Experts believe they are close to confirming that a lost Leonardo da Vinci masterpiece has been found in the cavity of a medieval Italian building, following the detection of paint similar to that used in the Mona Lisa.
Leonardo's legendary work, The Battle of Anghiari, is thought to lie behind the walls of Florence's Palazzo Vecchio town hall building. Another Renaissance artist Giorgio Vasari was ordered to paint over it in 1563, but he is believed to have constructed a new wall over the fresco rather than paint over the work of an artist he revered. The theory was given credence by eminent art detective Maurizio Seracini, who in 2005 found evidence of a slim cavity behind Mr Vasari's fresco, The Battle of Marciano.
For the last three months Dr Seracini has been using a special gamma camera that "sees" images hidden to human eyes. The high-tech sleuthing, which allows investigators, pictured, to probe behind the wall without having to tamper with the Vasari painting, appears to have paid off, with the discovery of black paint of the type used for the Mona Lisa.
"We also found red and beige – other colours typical of Leonardo," Dr Seracini told Ansa news agency yesterday.
Chemical testing has already been lined up for the colours that have been detected. But Dr Seracini said he was confident the da Vinci is close to being uncovered.

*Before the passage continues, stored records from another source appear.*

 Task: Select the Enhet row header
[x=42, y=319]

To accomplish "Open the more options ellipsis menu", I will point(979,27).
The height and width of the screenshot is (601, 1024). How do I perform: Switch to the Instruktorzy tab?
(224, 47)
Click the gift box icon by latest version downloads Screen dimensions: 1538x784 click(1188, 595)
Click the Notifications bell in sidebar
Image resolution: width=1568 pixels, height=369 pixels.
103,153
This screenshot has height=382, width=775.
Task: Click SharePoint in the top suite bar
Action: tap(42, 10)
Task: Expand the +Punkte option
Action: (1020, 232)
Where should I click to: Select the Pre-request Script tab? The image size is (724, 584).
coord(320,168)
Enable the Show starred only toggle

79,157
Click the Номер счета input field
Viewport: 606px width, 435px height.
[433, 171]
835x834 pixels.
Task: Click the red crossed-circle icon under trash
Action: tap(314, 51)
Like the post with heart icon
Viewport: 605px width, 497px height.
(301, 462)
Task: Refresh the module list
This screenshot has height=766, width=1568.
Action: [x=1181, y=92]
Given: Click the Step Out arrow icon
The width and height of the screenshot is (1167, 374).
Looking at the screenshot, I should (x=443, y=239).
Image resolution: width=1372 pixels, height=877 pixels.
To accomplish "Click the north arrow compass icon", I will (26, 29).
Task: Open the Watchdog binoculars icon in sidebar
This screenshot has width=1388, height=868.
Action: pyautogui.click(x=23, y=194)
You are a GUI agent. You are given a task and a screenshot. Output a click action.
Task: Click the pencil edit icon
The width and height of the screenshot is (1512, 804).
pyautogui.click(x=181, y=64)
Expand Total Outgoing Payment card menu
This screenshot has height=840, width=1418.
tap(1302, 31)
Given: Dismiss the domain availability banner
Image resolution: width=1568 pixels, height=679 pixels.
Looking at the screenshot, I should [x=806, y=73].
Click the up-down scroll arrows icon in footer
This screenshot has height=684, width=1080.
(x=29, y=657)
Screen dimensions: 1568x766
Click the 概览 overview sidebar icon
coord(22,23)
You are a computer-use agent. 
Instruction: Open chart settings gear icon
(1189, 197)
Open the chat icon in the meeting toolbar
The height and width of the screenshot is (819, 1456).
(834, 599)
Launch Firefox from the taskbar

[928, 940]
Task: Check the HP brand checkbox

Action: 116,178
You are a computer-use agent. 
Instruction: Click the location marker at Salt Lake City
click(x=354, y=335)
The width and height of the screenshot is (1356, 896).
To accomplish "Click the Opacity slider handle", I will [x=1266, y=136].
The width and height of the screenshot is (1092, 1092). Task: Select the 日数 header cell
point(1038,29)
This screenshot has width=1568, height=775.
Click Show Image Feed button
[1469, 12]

"I expect the state of conservation [of the fresco] to be good, or in any case the same as it was when the original wall was covered by Vasari," he said.
One of the world's top da Vinci experts, Carlo Pedretti, concurred that the fresco was concealed in the palazzo. "I really believe it's behind that wall," Mr Pedretti of the University of California in San Diego said. He added that Renaissance accounts showed "the fresco can only be there".